Skip to main content

Configuring SELinux

SELinux is a security framework which some distributions of Linux come with - notably Redhat Linux. There are different opinions within the Linux administration community as to whether SELinux is worth the effort or not.

We certainly were surprised the first time we encountered this while installing Iguana on Redhat linux. How do you know if you need to configure SELinux for your linux server?

Typically problems manifest with Iguana not being able to be started as a systemd service.

The first thing is you can run this command to see if SELinux is running on your system:

getenforce

It should return either Enforcing, Permissive, or Disabled. For adjusting policies, it's helpful to have it in Permissive mode so you can collect all necessary logs without it blocking anything.
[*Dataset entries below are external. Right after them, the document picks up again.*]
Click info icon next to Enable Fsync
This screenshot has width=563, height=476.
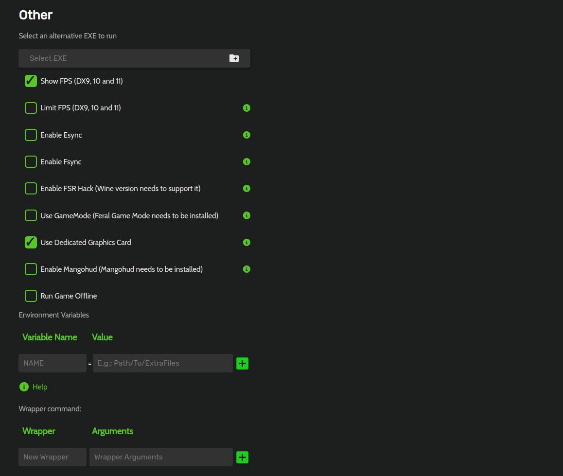[x=246, y=161]
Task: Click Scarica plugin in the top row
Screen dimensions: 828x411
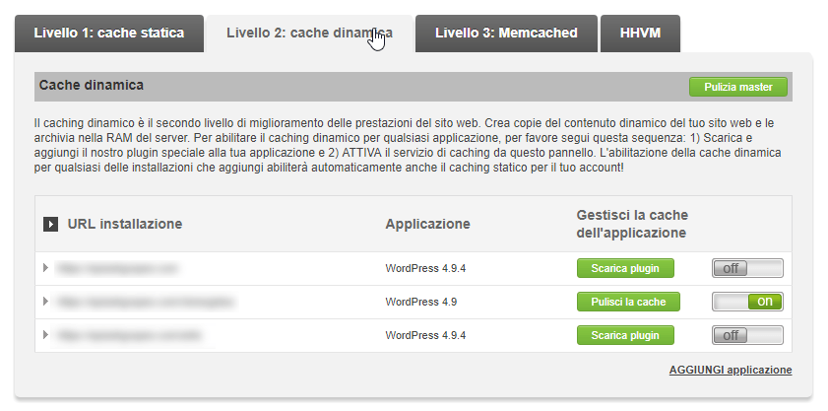Action: pos(625,268)
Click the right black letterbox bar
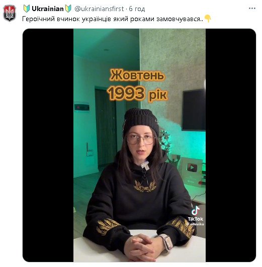 (x=231, y=145)
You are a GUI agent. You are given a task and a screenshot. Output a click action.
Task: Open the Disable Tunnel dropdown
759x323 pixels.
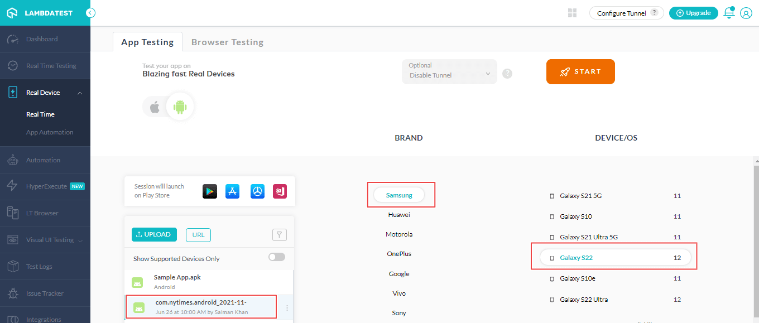tap(449, 71)
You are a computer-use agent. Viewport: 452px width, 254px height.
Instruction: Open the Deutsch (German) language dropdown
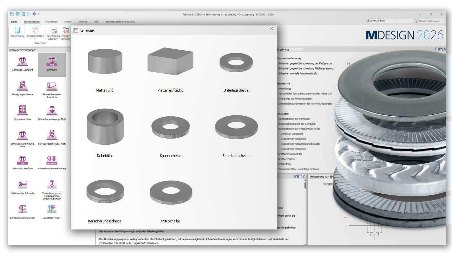coord(432,21)
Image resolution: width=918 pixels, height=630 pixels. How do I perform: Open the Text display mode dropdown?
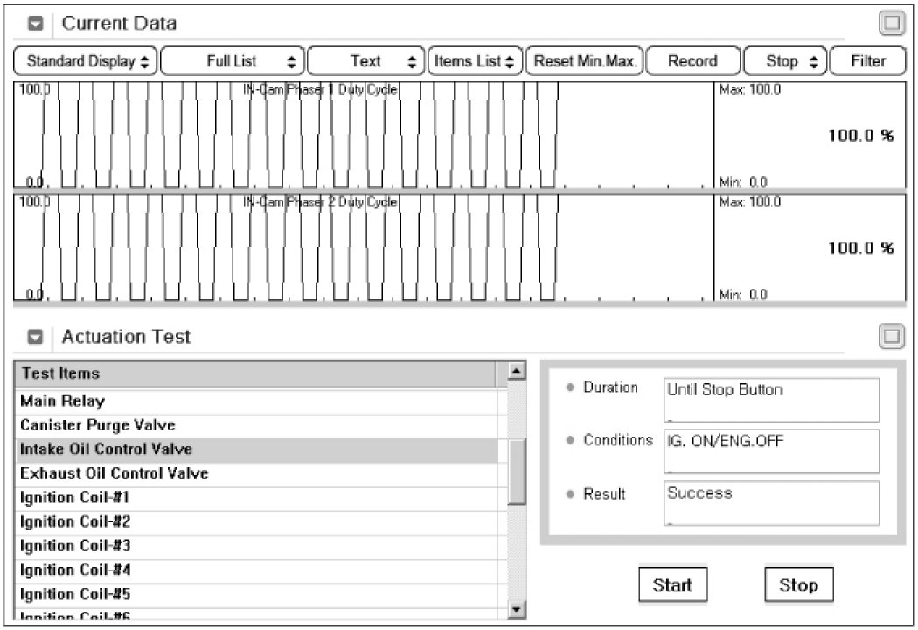(366, 61)
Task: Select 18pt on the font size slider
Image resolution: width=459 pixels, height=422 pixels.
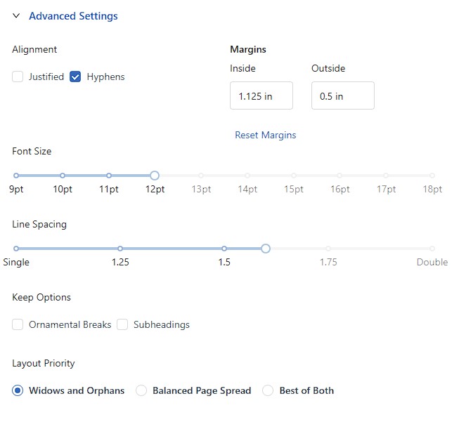Action: 432,176
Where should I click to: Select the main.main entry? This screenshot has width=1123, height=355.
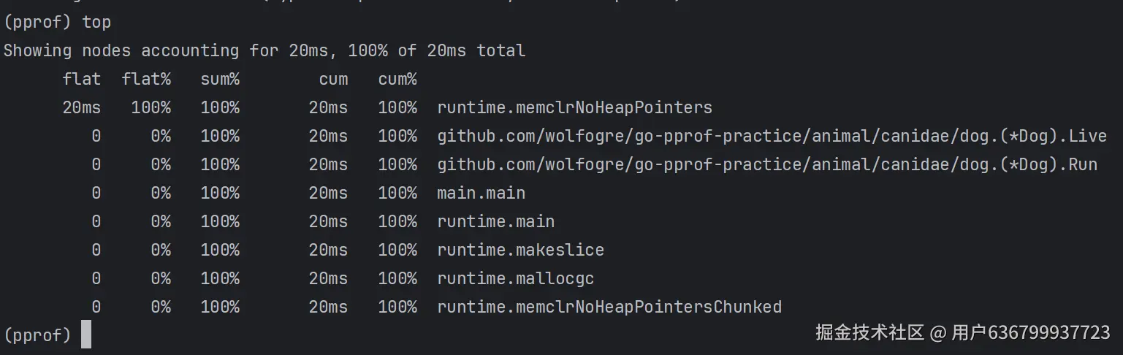(x=481, y=193)
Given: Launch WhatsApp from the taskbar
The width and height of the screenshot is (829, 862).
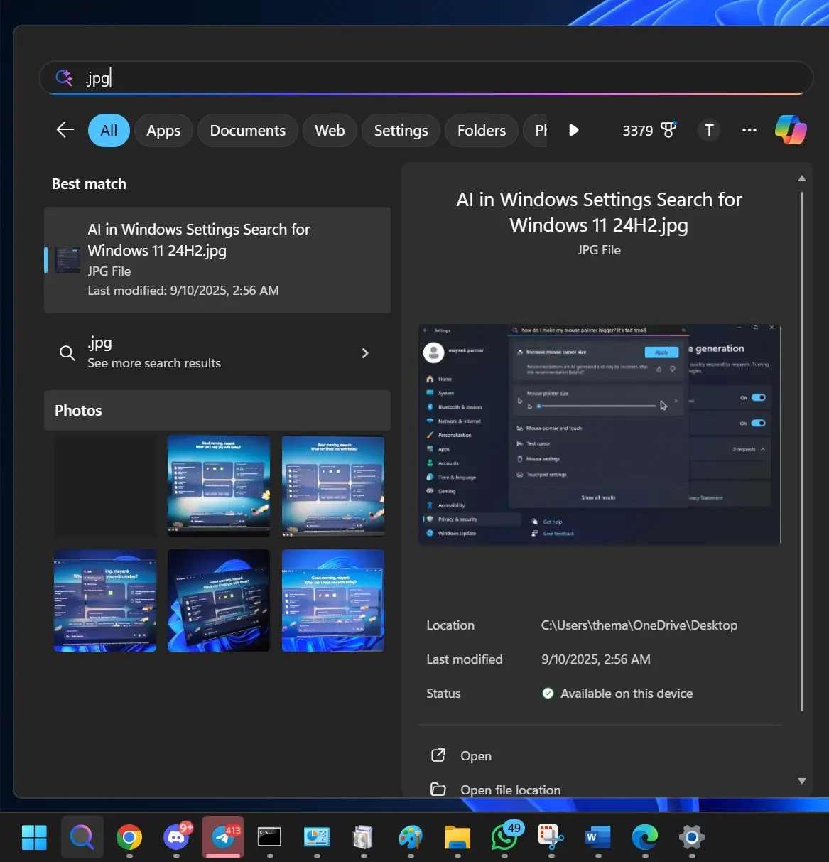Looking at the screenshot, I should (504, 837).
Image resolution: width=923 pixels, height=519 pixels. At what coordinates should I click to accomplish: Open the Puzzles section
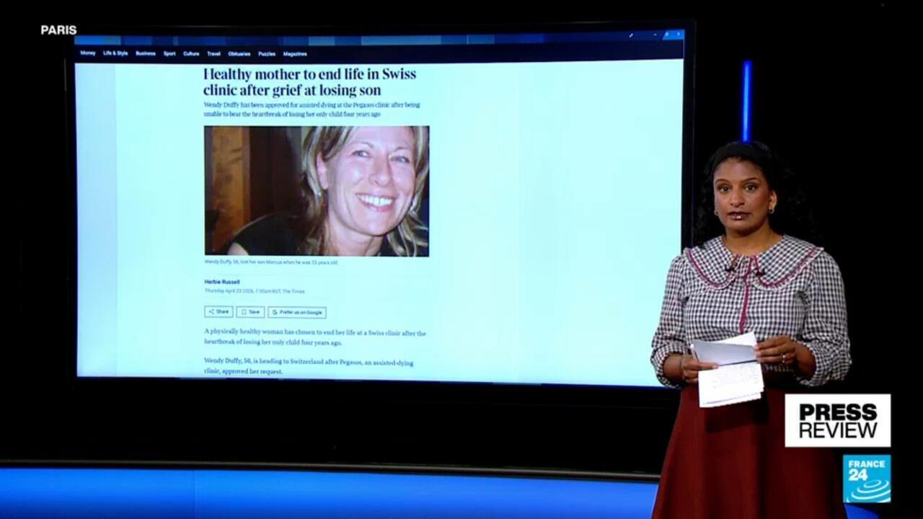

You can switch to permissive mode to allow actions but log denials using:

sudo setenforce 0

After running this command you probably will be able to start Iguana using:

sudo ./iguana --service start

You can see if Iguana is running by using:

sudo ./iguana --service status

The if Iguana can is running you can either figure out how to connect your browser or if it is important to your organization to use SELinux, read to figure out how to configure SELinux to allow Iguana to run.

Configuring SELinux

SELinux typically logs to /var/log/audit/audit.log which is where you can see if your SELinux rules are working. This requires root access so if you want to look at this file you will do something like:

sudo vi /var/log/audit/audit.log

Create iguana.te file

To you want to re-enable SElinux then you'll to create a SELinux policy that will allow you to run Iguana then create a file called iguana.te in your home folder or another convenient place with this content:

module iguana 1.0;   
   
require {   
        type init_t;   
        type http_port_t;   
        type user_home_t;   
        type sudo_exec_t;   
        class file { append create execute execute_no_trans ioctl map open read write };   
        class tcp_socket name_connect;   
}   
   
#============= init_t ==============   
   
#!!!! This avc can be allowed using the boolean 'nis_enabled'   
allow init_t http_port_t:tcp_socket name_connect;   
allow init_t sudo_exec_t:file { execute execute_no_trans open read };   
   
#!!!! This avc can be allowed using the boolean 'domain_can_mmap_files'   
allow init_t sudo_exec_t:file map;   
allow init_t user_home_t:file { append create execute execute_no_trans ioctl open read write };   
   
#!!!! This avc can be allowed using the boolean 'domain_can_mmap_files'   
allow init_t user_home_t:file map;

The file needs to compiled and registered. The following commands will do it:

checkmodule -M -m -o iguana.mod iguana.te

Then:

semodule_package -o iguana.pp -m iguana.mod

Then:

sudo semodule -i iguana.pp

After that you can switch SELinux back on with:

sudo setenforce 1

How do you test if you were successful? Try restarting the service and seeing if it is working with these commands:

./iguana --service restart

And then:

./iguana --service status

We are not sure how many of our customers choose to run SELinux but we open to having a dialog and helping you configure this with your Linux distribution.